Os fundos em questão são o Revolution e o Texas I FIA, que receberam recursos do fundo de previdência dos servidores estaduais. Segundo a PGE, os prejuízos acumulados somam R$ 616,6 milhões, sendo R$ 481,4 milhões no Revolution e R$ 135,1 milhões no Texas I FIA.
O Rioprevidência está sob investigação da Polícia Federal, que apura a aplicação de cerca de R$ 3,6 bilhões em fundos de alto risco do banco, sob a suposta influência do ex-governador Cláudio Castro (PL-RJ). Mensagens obtidas pela PF indicam encontros frequentes entre o ex-banqueiro Daniel Vorcaro e o então governador, incluindo viagens ao exterior custeadas por Vorcaro.
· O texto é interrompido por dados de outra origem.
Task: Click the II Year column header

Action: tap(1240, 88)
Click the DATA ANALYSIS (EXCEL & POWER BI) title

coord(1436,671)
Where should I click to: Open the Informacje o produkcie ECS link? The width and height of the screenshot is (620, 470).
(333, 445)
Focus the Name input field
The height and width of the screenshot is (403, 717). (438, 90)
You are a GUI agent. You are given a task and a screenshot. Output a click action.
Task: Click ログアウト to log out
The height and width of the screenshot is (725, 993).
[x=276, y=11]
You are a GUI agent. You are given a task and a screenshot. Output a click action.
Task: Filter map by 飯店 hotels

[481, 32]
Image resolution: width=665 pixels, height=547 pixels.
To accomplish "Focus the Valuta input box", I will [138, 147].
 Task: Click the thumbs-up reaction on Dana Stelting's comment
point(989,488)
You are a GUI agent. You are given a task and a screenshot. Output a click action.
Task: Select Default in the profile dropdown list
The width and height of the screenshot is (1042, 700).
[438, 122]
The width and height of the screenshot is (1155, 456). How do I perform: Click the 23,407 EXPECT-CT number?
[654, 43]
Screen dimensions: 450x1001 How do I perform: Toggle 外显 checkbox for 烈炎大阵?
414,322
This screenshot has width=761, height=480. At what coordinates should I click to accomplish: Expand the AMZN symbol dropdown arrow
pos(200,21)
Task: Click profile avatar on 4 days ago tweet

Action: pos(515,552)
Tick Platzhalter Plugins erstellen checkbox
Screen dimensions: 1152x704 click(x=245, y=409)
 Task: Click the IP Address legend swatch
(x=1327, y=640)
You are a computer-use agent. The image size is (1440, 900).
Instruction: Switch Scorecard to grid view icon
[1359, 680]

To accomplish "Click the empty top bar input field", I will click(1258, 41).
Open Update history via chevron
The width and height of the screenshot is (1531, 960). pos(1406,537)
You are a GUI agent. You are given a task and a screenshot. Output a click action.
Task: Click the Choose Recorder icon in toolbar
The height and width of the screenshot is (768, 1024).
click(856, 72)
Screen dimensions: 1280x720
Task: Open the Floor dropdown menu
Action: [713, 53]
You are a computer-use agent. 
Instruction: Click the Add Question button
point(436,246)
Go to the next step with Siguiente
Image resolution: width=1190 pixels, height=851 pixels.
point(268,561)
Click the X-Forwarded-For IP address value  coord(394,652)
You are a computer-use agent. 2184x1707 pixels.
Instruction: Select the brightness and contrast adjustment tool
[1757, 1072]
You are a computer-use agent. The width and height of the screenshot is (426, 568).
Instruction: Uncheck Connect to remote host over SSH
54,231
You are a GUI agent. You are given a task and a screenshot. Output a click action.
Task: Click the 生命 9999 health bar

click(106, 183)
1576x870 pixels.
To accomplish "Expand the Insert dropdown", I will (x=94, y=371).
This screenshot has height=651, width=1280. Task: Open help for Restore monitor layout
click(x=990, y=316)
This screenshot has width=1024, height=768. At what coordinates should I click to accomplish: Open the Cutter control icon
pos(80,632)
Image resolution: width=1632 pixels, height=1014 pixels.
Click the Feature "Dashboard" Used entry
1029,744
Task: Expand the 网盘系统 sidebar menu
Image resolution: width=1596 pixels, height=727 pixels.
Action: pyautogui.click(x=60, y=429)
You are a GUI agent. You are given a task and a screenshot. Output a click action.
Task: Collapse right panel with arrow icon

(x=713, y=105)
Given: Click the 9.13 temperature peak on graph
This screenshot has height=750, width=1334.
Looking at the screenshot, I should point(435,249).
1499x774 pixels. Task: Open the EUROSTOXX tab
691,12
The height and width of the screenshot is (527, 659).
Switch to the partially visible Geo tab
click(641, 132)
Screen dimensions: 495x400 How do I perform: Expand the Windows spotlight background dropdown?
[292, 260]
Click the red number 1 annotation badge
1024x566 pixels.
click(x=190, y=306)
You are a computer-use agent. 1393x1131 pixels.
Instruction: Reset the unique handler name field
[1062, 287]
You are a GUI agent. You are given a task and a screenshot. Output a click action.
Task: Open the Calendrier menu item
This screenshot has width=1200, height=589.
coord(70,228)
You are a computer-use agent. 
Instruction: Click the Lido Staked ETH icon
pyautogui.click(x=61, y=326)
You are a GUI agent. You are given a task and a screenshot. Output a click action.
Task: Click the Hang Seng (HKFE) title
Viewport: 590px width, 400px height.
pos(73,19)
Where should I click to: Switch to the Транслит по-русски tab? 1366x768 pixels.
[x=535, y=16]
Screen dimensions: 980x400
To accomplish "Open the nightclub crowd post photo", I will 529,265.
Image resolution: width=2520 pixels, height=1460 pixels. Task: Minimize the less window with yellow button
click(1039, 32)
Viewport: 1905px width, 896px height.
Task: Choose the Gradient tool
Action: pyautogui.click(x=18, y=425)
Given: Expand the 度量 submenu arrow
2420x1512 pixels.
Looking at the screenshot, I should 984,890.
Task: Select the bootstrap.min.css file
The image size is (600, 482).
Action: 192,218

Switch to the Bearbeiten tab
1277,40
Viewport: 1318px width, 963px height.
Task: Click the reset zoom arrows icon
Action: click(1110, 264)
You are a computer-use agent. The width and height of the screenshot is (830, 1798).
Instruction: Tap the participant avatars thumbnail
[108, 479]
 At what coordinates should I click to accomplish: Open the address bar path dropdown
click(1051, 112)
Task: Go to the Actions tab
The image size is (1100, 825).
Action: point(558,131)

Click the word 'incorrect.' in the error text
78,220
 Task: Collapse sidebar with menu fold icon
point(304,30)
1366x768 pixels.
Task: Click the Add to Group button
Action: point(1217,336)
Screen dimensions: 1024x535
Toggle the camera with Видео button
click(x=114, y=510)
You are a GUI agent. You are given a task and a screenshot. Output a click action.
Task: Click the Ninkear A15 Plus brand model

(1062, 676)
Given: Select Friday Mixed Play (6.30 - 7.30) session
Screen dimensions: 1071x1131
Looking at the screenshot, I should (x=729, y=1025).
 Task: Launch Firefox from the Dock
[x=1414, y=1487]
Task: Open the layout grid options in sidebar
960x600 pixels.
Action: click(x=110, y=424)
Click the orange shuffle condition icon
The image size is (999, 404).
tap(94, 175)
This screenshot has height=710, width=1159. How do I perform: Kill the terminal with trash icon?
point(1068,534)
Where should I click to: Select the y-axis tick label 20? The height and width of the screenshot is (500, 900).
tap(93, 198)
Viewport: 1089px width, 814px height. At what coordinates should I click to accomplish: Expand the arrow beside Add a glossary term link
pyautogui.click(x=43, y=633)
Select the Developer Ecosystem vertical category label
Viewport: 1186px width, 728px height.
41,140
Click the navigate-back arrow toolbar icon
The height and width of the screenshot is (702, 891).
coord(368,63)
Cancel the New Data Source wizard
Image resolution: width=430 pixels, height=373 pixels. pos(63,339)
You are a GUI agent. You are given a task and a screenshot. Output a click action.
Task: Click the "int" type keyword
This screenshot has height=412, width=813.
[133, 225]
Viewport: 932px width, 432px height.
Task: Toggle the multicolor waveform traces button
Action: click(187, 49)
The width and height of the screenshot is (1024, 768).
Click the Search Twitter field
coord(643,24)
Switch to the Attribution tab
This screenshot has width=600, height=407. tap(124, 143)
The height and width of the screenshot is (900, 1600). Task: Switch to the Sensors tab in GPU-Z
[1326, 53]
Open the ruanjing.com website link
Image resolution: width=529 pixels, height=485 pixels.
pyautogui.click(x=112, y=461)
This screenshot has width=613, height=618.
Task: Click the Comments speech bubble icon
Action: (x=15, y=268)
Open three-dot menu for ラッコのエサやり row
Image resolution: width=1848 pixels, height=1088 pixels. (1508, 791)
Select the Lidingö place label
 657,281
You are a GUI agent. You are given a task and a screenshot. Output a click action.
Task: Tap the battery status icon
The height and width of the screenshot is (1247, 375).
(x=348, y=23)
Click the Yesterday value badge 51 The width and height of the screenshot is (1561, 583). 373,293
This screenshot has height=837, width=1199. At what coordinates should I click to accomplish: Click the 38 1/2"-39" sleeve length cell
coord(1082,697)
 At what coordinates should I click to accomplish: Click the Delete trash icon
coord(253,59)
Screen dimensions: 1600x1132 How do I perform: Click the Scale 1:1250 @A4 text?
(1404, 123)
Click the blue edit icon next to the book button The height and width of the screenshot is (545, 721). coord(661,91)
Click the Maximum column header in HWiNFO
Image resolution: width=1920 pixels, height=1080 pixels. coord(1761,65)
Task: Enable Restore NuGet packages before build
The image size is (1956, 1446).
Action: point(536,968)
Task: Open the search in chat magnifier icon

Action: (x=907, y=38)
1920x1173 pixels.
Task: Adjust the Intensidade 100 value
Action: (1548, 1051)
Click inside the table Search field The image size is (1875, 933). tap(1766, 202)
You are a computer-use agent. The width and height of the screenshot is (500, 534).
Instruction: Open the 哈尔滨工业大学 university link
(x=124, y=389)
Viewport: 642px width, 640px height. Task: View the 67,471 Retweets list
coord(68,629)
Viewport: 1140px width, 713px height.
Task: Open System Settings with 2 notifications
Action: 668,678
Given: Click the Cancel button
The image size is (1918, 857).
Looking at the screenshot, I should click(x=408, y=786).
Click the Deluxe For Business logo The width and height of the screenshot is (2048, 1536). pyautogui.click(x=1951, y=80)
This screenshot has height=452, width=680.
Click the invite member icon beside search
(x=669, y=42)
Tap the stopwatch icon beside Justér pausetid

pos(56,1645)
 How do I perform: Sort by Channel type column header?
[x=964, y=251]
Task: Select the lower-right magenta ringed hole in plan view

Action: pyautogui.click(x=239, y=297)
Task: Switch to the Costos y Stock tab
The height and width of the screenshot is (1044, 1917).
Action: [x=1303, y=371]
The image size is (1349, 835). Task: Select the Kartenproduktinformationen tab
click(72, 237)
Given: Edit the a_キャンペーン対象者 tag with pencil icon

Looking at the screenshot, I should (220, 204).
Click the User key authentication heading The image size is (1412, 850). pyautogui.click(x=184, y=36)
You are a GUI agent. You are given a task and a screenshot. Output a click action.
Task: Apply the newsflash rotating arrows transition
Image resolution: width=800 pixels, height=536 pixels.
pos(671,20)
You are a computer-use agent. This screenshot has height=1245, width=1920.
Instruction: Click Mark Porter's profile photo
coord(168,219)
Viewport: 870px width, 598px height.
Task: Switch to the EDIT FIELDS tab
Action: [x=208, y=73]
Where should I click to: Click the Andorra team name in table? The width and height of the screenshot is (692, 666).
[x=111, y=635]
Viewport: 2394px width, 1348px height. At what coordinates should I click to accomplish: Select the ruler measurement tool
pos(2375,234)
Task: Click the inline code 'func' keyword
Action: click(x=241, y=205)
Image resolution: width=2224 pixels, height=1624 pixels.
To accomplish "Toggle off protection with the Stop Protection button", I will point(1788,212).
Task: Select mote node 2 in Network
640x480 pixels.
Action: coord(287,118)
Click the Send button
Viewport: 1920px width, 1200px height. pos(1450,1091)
Essas reuniões coincidem com a liberação de investimentos do Rioprevidência, levantando suspeitas sobre a relação entre os dois e a gestão dos recursos públicos.
No caso do Texas I FIA, a PGE alega que o prejuízo foi causado por uma operação para inflar o preço das ações da Ambipar. A petição judicial afirma que “o Rioprevidência foi vítima de uma armadilha arquitetada pela administração e pela gestão do Texas I FIA, que vendeu ao ente público quotas de um fundo lastreado em uma ação desprovida de fundamento”. Além disso, a PGE aponta que o fundo não seguiu as regras da Comissão de Valores Mobiliários (CVM) em novembro de 2025, quando apenas 31% do patrimônio estava aplicado em ações, abaixo do mínimo exigido de 67% para esse tipo de investimento.
No que diz respeito ao fundo Revolution, a Procuradoria destaca que mudanças no regulamento do FIDC Eicon prejudicaram os cotistas, incluindo o Rioprevidência. Essas alterações retiraram direitos de voto dos investidores e ampliaram em quatro anos o prazo para a devolução dos recursos aplicados.
Para garantir o ressarcimento dos prejuízos, a PGE solicitou à Justiça o bloqueio de contas bancárias, imóveis, veículos, ações, marcas, embarcações, aeronaves e até criptomoedas dos investigados. Em comunicado, o Rioprevidência informou que conseguiu resgatar aproximadamente R$ 1,4 bilhão de um fundo administrado pelo Banco Master em dezembro de 2025. O órgão também afirmou que a atual gestão está disponível para prestar esclarecimentos e que tomou medidas para reforçar a segurança dos investimentos.